Saved entries
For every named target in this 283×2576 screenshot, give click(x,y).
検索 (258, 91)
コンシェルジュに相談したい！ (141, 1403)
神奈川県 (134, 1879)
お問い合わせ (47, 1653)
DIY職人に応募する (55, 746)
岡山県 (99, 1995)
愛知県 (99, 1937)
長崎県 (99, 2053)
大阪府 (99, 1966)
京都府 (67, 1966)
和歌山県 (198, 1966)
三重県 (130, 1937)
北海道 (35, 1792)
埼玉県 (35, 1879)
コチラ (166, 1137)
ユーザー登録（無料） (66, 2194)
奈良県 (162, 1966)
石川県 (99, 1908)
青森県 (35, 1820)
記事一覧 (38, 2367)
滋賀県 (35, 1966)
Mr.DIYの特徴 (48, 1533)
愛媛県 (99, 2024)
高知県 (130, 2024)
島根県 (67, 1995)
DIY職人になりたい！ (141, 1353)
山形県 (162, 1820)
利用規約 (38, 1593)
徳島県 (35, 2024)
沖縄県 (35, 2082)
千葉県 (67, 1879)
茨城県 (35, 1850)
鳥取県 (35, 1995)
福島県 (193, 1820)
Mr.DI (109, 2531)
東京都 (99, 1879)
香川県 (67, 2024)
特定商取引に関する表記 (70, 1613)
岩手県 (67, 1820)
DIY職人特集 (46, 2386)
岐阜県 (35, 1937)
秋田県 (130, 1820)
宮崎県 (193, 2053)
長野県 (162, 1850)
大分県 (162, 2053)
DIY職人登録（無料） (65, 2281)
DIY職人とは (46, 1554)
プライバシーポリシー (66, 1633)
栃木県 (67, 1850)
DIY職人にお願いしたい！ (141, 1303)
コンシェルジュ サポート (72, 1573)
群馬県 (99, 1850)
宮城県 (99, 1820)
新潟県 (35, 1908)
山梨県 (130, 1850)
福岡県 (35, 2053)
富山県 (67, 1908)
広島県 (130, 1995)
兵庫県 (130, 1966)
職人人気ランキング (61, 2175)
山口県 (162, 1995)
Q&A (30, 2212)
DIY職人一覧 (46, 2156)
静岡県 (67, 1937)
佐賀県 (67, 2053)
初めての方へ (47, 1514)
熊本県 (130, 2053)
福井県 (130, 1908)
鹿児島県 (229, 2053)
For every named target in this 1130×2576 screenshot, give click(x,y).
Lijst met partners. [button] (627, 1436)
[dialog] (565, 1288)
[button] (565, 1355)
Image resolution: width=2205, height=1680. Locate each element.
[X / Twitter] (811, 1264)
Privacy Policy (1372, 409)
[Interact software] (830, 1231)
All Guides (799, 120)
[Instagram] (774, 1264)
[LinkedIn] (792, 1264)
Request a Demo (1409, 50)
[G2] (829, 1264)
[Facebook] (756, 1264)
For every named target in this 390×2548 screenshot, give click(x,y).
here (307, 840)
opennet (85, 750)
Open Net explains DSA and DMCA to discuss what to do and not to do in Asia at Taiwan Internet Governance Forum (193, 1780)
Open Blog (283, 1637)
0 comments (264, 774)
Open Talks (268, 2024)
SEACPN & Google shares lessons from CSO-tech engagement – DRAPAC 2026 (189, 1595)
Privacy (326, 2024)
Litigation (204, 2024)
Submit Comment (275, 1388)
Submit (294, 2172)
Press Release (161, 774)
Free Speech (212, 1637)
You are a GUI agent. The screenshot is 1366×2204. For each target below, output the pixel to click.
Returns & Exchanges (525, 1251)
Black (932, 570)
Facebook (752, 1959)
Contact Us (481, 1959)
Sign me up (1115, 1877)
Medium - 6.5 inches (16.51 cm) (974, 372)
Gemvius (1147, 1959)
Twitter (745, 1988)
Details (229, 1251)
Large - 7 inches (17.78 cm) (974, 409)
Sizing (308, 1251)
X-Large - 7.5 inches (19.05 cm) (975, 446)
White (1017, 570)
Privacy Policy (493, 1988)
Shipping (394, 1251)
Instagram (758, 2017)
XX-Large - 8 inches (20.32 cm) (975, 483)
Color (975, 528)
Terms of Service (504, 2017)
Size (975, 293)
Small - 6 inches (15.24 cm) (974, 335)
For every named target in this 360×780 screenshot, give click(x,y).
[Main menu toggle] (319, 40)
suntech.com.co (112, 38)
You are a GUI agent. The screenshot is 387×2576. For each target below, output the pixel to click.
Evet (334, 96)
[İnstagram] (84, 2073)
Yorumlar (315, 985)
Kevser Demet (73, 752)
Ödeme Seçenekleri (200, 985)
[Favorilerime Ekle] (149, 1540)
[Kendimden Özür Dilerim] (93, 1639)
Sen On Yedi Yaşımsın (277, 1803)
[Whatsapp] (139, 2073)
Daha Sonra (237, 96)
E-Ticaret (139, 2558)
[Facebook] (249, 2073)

#### Task statement:
In the entries above, find the line with "Instagram (758, 2017)" and the line with "Sen On Yedi Yaşımsın (277, 1803)", then restate word for word both of them and every line between, with nothing more.

#### Expected answer:
Instagram (758, 2017)
XX-Large - 8 inches (20.32 cm) (975, 483)
Color (975, 528)
Terms of Service (504, 2017)
Size (975, 293)
Small - 6 inches (15.24 cm) (974, 335)
For every named target in this 360×780 screenshot, give click(x,y).
[Main menu toggle] (319, 40)
suntech.com.co (112, 38)
You are a GUI agent. The screenshot is 387×2576. For each target below, output the pixel to click.
Evet (334, 96)
[İnstagram] (84, 2073)
Yorumlar (315, 985)
Kevser Demet (73, 752)
Ödeme Seçenekleri (200, 985)
[Favorilerime Ekle] (149, 1540)
[Kendimden Özür Dilerim] (93, 1639)
Sen On Yedi Yaşımsın (277, 1803)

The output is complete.